When I was silent, I saw something flash through his eyes. And it wasn't triumph. It wasn't satisfaction and it sure as hell wasn't happiness. He was in pain, but why? Why was my silence hurting him? I didn't want to hurt him, even if just seconds ago he was telling me he wanted nothing to do with me. And he wasn't physically pulling away; I could still feel every inch of him pressed against me. It was like he didn't want to go; like he was forcing himself away.
Isn't this the same cock-and-bull shit he tried to pull with Bella?
Nice try, leech.
And as soon as I thought it, there was a hint of a smile on his face. "Jacob, I really can't. I'm married to Bella. I've made a commitment to her and I'm not going back on that; it's not what I am."
"The hell it's not!" I growled, finally finding the ability to speak. Within a second I had our positions reversed; I used the hold on his head to direct him, all but slamming him into the tree that he had backed me against. My Wolf was pissed, that his mate would try such deception on him! To make him think that Edward was leaving, was telling us to stay away…it made me see red.
I couldn't control myself, I couldn't stop myself. Hell, I wasn't even sure if I wanted to; I had to make him mine, to make him see just how much we fit together, belonged together, when he refused to see it. My Alpha was in full agreement with me; make the Bitch learn. Make him pay. His clothes, already ripped and bloody from his hunt came away with ease; almost too much, and I had phased as soon as I saw him, so there was no problem for me in that area.

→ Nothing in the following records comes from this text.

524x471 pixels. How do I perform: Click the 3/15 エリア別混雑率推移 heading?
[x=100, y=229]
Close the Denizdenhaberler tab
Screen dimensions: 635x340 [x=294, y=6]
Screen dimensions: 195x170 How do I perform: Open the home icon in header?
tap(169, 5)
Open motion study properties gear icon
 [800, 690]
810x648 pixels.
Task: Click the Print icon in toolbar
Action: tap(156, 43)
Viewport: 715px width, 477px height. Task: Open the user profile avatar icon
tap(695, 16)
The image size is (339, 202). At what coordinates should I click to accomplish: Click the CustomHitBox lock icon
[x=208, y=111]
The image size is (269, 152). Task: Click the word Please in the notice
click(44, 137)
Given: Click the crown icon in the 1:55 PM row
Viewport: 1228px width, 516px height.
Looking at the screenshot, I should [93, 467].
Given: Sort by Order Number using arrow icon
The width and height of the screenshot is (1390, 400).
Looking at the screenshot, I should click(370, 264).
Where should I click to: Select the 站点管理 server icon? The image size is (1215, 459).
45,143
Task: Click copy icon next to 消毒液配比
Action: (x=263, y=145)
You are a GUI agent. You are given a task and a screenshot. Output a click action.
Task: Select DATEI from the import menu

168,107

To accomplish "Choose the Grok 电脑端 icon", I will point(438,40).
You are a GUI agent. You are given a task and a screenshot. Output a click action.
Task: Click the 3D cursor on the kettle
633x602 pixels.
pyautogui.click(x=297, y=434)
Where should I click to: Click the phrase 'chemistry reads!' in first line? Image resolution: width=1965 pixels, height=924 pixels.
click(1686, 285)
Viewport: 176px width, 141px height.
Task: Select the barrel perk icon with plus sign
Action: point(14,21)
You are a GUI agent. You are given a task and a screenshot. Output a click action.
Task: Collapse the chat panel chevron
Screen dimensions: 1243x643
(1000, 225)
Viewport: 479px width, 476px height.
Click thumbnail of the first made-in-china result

How hadn't I noticed before? Screw that; I'm just glad my dream knows when to be convenient.
"Jacob, stop! Please!" His desperate cries fell on deaf ears, but it had to make me question; surely, if I loved him as much as I claimed to - as much as my Wolf claimed to - I wouldn't be able to perform such a vile act on him…It was like a breach in trust, an unforgivable sin that I would most definitely be thrown out of the Pack for, Alpha or not. "I can't!"
Not 'You can't', but 'I can't'. He fucking wanted this! I know he did! I needed to give him an excuse…this was me being what my mate needed me to be, just as with all Wolf bindings. With our Pack members were we brothers; with Imprints we were friends, lovers, protectors; with Edward, I was a release.
I could give him that.
"Look me in the eyes and tell me you love her!" I demanded, keeping my grip on his head, which had shifted to knot in his thick hair. He was silent, staring up into my eyes, pupils wide and black and lips parted while he panted. He didn't even need to.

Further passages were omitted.